CHECKPOINT GO TRUNCATE TABLE SomeTable GO SELECT GETUTCDATE() AS 'DateTruncated' GO WAITFOR DELAY '00:00:08' GO SELECT [Current LSN] , [Operation] , [Begin Time] , [Transaction ID] , [Transaction Name] , [Description] FROM fn_dblog (NULL, NULL) WHERE [Transaction Name] = 'DeferredAllocUnitDrop::Process'
Using the above, I truncated the table, waited a few seconds and then searched the transaction log for the deferred drop transaction which has a name of “DeferredAllocUnitDrop::Process”. If the query found the record in the log, then naturally deferred drop was used otherwise if it didn’t then the truncate didn’t use the feature as the table wasn’t deemed large enough.
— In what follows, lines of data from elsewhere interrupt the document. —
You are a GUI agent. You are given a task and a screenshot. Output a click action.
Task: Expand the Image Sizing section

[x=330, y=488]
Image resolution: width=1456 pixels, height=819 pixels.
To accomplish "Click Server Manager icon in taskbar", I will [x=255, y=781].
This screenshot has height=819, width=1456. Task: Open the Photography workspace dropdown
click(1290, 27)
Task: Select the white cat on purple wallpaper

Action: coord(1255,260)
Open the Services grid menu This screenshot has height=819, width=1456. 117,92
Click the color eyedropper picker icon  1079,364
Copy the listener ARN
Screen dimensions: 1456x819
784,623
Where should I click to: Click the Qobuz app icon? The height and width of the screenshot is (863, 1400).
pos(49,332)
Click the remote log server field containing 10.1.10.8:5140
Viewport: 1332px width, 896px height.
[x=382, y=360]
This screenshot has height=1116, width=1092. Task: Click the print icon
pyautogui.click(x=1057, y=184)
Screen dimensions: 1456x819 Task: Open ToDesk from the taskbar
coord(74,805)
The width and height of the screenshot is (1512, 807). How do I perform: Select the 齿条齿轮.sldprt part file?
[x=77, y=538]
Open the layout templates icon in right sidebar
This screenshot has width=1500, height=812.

I kept adjusting the number of records in the table and re-running the tests until I found that tipping point.
After a number of tests adjusting the number of records inserted and also using different column sizes/types, heap/clustered and non-clustered indexes etc, it seemed that a reserved page size of approx. 1025 for the base table only seemed to convince the truncate statement to use the deferred deallocation of the data pages. Anything less and it wasn’t triggered even if there were non-clustered indexes taking the total allocated pages to over 1025.
I’m sure that the internal algorithm may actually be a lot more complex than just a reserved page count check, but from these simplistic tests, 1025 pages seemed to be the magic number. Which if you think about it, 1024 pages equates to exactly 128 extents so does make some sense. These tests were only for the truncate table command. I didn’t test to see if the behaviour is any different when dropping a table, maybe one for a future post.
If you are trying this out yourself by using the above script, the above will cause the deferred drop to occur. Change the “GO 2040” to “GO 2020” to bring the number of reserved pages to under 1025 and the deferred drop will not be used.